▶ Work request
Nothing outside the stretch is wanted. Repeat exactly the lines of the listing below from the one that contains "Click the small" through the one that contains "Given: Close the Υπόμνημα legend panel", both ends included.

*** Exercise material ***

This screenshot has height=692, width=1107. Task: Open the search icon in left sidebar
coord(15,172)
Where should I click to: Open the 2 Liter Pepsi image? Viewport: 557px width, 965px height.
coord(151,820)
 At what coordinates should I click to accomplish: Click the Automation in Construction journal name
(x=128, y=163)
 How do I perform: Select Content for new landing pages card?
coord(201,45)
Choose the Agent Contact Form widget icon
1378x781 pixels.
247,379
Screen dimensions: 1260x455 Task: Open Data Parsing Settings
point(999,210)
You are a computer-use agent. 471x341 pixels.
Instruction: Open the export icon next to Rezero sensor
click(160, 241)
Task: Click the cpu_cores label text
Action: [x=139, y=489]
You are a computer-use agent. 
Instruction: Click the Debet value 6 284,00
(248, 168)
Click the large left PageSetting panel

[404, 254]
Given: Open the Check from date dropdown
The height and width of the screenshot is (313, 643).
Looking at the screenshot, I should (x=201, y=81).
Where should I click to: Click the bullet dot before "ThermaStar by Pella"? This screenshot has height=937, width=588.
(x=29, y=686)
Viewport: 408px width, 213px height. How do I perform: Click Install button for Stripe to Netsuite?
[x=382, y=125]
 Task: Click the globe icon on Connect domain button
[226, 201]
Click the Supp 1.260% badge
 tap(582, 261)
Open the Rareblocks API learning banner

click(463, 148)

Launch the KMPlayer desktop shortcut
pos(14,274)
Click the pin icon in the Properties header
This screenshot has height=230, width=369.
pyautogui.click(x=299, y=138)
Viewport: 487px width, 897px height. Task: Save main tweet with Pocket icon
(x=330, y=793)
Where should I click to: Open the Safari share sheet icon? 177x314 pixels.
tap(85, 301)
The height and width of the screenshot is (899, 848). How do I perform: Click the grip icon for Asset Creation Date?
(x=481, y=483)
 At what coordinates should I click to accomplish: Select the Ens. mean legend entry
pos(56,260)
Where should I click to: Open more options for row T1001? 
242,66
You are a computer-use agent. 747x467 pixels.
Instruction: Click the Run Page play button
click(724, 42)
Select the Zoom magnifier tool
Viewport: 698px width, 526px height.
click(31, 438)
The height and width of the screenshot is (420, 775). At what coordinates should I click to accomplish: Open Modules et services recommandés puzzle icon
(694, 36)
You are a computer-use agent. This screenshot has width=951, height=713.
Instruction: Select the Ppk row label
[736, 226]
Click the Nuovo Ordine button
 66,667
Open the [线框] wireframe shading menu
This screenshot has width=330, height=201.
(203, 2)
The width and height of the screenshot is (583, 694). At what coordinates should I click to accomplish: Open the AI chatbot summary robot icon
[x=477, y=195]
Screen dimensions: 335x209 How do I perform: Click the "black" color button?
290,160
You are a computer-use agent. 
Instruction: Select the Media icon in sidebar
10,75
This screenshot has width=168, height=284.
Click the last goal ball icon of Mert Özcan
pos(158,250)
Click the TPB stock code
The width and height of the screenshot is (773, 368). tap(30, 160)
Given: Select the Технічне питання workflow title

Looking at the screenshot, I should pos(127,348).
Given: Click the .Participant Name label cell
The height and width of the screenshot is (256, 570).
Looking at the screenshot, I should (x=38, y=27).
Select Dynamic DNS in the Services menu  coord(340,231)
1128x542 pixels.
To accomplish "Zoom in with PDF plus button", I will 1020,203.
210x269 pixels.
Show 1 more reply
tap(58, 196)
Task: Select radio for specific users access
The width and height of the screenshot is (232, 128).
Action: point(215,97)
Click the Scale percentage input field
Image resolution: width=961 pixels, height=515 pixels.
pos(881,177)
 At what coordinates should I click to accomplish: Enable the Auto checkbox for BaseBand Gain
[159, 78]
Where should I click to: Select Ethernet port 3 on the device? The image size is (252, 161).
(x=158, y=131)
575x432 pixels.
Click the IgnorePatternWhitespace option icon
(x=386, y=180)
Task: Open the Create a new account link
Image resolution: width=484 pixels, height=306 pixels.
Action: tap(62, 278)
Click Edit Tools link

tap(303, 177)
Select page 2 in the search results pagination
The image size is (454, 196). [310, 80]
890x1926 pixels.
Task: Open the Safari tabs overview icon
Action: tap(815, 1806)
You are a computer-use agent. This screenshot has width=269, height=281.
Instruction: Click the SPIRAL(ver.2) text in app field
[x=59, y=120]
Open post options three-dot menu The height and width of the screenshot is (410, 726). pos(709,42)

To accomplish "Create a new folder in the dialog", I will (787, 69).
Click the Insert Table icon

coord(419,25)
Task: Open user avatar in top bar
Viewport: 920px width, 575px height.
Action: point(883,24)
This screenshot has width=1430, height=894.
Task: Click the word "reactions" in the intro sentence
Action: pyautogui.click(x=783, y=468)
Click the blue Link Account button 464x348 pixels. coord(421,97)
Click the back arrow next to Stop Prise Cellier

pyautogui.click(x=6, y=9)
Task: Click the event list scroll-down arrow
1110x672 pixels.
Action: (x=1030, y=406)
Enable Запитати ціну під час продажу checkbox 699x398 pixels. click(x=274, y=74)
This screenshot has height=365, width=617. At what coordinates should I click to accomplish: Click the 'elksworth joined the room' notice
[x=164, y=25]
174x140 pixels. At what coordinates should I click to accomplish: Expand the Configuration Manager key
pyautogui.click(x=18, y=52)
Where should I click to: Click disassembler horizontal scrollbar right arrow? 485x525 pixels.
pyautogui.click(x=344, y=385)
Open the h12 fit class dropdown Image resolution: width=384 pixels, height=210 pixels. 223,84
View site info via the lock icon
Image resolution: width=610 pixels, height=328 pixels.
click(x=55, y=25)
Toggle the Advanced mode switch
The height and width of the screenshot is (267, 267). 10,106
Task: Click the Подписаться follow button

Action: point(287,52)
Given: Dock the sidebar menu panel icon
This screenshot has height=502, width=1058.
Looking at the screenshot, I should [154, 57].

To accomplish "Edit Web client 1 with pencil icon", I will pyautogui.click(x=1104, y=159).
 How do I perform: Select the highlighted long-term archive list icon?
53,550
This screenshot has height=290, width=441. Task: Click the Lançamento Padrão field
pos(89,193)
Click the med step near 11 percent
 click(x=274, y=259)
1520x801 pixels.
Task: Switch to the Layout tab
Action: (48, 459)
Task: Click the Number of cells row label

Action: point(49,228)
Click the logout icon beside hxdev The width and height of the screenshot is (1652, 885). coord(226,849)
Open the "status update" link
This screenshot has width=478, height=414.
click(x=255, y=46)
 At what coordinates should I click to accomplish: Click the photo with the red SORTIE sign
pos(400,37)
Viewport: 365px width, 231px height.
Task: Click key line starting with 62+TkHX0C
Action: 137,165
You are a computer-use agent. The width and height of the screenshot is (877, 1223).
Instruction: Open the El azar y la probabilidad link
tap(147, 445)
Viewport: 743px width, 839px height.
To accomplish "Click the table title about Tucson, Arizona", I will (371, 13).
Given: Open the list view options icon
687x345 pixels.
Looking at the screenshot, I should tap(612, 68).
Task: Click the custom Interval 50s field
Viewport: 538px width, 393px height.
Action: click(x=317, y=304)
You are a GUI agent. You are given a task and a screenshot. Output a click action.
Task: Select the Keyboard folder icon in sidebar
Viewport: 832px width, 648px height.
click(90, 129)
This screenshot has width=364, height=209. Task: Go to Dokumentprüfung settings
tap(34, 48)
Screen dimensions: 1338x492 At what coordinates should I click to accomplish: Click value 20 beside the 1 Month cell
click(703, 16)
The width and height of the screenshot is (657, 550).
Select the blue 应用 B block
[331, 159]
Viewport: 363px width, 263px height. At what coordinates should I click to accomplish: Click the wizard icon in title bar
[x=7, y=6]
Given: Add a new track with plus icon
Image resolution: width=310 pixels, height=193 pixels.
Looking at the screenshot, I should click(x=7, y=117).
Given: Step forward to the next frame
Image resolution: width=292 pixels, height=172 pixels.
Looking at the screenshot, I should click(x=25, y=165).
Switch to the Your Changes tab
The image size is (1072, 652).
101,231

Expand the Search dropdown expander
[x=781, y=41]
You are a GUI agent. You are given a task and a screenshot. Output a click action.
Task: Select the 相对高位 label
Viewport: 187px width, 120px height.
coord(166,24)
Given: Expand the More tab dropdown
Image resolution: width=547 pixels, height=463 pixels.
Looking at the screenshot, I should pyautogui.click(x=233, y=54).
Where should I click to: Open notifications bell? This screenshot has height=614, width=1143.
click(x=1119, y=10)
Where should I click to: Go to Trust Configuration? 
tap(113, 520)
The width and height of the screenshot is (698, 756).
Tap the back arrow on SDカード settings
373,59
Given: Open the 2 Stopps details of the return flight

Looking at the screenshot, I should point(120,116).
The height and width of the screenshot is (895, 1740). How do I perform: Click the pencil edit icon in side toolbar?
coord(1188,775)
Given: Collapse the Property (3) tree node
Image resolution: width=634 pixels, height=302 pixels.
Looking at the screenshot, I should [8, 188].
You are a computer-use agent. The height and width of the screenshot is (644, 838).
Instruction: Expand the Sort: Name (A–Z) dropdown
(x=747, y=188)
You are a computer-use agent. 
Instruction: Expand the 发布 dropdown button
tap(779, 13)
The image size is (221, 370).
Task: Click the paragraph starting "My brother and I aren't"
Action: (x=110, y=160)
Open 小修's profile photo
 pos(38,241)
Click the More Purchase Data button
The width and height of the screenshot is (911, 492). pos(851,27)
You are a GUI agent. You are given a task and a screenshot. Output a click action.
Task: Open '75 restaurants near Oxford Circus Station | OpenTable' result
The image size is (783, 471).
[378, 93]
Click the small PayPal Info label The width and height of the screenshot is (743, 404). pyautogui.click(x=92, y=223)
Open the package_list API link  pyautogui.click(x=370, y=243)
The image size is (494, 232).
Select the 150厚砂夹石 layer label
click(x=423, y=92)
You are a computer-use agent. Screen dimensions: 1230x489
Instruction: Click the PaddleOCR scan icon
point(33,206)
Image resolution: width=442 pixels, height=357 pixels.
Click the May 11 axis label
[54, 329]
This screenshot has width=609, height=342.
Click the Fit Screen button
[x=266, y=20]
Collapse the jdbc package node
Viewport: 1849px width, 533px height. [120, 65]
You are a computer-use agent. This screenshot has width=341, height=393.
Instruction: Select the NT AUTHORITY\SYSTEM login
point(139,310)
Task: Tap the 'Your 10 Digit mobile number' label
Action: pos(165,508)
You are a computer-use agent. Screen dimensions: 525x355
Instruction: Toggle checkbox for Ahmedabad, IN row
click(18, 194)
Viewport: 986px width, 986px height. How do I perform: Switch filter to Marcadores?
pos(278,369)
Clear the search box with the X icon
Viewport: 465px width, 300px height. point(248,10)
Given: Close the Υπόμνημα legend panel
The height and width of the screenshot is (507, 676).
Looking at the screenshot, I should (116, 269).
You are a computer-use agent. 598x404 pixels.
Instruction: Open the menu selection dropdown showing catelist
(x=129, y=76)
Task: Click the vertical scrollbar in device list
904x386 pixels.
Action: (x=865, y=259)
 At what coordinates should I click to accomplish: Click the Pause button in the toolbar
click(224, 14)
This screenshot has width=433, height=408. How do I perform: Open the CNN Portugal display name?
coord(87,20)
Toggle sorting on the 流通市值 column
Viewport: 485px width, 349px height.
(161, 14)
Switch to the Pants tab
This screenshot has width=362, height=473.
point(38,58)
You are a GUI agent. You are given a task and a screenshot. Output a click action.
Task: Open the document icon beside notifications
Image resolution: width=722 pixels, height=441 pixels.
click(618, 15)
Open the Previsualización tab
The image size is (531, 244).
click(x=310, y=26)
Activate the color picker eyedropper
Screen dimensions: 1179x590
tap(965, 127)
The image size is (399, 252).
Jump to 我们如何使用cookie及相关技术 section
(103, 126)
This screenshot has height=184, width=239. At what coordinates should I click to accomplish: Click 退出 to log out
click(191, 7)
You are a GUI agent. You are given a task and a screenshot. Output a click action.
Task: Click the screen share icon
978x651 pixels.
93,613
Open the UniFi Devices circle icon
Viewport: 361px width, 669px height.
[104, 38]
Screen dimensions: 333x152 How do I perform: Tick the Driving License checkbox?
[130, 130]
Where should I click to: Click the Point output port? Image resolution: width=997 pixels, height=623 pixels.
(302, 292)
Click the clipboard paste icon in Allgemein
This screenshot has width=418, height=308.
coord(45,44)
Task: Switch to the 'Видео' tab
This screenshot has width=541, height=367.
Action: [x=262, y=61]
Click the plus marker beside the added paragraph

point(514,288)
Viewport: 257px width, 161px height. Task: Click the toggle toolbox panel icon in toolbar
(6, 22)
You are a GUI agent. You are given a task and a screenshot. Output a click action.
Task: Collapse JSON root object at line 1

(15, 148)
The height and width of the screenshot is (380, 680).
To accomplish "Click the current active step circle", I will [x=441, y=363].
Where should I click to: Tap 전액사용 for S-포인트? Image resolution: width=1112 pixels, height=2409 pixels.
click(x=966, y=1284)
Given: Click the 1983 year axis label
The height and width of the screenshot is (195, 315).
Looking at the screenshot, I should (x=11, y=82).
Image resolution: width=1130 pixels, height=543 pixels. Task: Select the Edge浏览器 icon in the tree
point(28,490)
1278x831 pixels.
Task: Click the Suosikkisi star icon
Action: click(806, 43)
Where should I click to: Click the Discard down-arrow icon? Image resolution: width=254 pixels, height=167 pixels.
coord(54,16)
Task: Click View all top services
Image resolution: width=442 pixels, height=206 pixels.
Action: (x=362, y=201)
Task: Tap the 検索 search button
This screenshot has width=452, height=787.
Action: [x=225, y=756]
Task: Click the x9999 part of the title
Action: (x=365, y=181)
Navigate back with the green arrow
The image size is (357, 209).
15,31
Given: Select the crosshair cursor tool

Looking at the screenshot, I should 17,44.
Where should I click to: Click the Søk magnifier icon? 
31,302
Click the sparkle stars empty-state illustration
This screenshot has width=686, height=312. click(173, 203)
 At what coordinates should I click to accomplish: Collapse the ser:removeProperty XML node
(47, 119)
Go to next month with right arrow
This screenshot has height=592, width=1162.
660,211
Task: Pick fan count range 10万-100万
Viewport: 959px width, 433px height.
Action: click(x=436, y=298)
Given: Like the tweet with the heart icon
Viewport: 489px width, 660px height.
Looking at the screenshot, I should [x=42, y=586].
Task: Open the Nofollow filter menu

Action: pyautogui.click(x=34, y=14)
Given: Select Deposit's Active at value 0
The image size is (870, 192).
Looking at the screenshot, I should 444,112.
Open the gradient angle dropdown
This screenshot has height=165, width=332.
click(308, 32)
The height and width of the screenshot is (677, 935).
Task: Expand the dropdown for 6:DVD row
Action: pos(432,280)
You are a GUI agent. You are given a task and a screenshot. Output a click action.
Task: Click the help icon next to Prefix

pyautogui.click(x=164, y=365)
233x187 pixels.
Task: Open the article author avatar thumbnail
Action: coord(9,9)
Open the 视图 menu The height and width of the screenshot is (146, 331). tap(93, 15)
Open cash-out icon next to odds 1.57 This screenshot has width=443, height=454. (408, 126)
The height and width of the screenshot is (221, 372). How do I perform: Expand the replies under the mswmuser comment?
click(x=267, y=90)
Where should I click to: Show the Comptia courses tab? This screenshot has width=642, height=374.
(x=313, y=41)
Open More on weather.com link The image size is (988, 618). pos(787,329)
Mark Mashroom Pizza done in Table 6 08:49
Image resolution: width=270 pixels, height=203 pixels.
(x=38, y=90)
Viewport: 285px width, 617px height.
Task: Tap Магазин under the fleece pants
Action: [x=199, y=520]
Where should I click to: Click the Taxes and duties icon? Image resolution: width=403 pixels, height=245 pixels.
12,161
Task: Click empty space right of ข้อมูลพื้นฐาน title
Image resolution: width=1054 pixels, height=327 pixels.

*** End of Exercise material ***

▶ Exercise solution
Click the small PayPal Info label The width and height of the screenshot is (743, 404). pyautogui.click(x=92, y=223)
Open the package_list API link  pyautogui.click(x=370, y=243)
The image size is (494, 232).
Select the 150厚砂夹石 layer label
click(x=423, y=92)
You are a computer-use agent. Screen dimensions: 1230x489
Instruction: Click the PaddleOCR scan icon
point(33,206)
Image resolution: width=442 pixels, height=357 pixels.
Click the May 11 axis label
[54, 329]
This screenshot has width=609, height=342.
Click the Fit Screen button
[x=266, y=20]
Collapse the jdbc package node
Viewport: 1849px width, 533px height. [120, 65]
You are a computer-use agent. This screenshot has width=341, height=393.
Instruction: Select the NT AUTHORITY\SYSTEM login
point(139,310)
Task: Tap the 'Your 10 Digit mobile number' label
Action: pos(165,508)
You are a computer-use agent. Screen dimensions: 525x355
Instruction: Toggle checkbox for Ahmedabad, IN row
click(18, 194)
Viewport: 986px width, 986px height. How do I perform: Switch filter to Marcadores?
pos(278,369)
Clear the search box with the X icon
Viewport: 465px width, 300px height. point(248,10)
Given: Close the Υπόμνημα legend panel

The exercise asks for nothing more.